**KUTIPAN BACAAN:**
Nur Sutan Iskandar adalah sastrawan Angkatan Balai Pustaka. Nur Sutan Iskandar memiliki nama asli Muhammad Nur. Setelah menamatkan sekolah rakyat pada tahun 1909, Nur Sutan Iskandar bekerja sebagai guru bantu. Pada tahun 1919 ia hijrah ke Jakarta.
Di sana ia bekerja di Balai Pustaka, pertama kali sebagai korektor naskah karangan sampai akhirnya menjabat sebagai Pemimpin Redaksi Balai Pustaka (1925-1942). Kemudian ia diangkat menjadi Kepala Pengarang Balai Pustaka, yang dijabatnya 1942-1945. Nur Sutan Iskandar tercatat sebagai sastrawan terproduktif di angkatannya.
Salah satu karyanya yang terkenal pada masa itu adalah novel Cinta Tanah Air. Novel ini menceritakan tentang seorang pemuda berusia 24 tahun yang sedang menunggu trem. Anak muda itu bernama Amiruddin, berpakaian putih bersih dan bersepatu hitam mengkilap.
Hari pun sudah senja, namun trem belum datang juga. Becak pun tidak ada yang kosong dan kendaraan-kendaraan lain tidak tampak. Tidak lama kemudian trem pun datang, ia pun segera bergegas menaiki trem tersebut. Di dalam trem ia berbicara dengan orang yang berada disampingnya.

**BAGIAN DATA:**
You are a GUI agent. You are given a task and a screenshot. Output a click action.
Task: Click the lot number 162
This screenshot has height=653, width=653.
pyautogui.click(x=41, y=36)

**PETUNJUK KERJA:**
Tuliskan kelanjutan teks tentang Nur Sutan Iskandar, dimulai sesudah kalimat terakhirnya.

**SEBAGAI JAWABAN:**
Segala gerak-geriknya diperhatikan oleh seorang perempuan yang duduknya agak jauh. Pandangannya begitu melekat terhadap Amir. Perasaan hati tergambar di matanya. Ketika Amiruddin tidak sengaja memandang pula kepadanya, beradulah mata keduanya. Hanya sebentar saja, lalu menundukkan kepala masing-masing.
Hati Amiruddin berdebar-debar dengan kencang. Mukanya menjadi merah dan pucat berganti-ganti. Karena gugup, ia meraba saku dibajunya, diurut-urut kaki celananya dan memperbaiki tali sepatunya.
Sementara itu terdengarlah suara riuh di luar dan di dalam trem itu, sepasukan anak-anak sekolah masuk ke trem. Di atas Sungai Ciliwung yang lebar lagi lurus terbentang plakat dari kain putih yang bertulis berbagai semboyan
"Sekutu mesti hancur.
Asia Raya Bangkit.
Indonesia! Bela tanah airmu!"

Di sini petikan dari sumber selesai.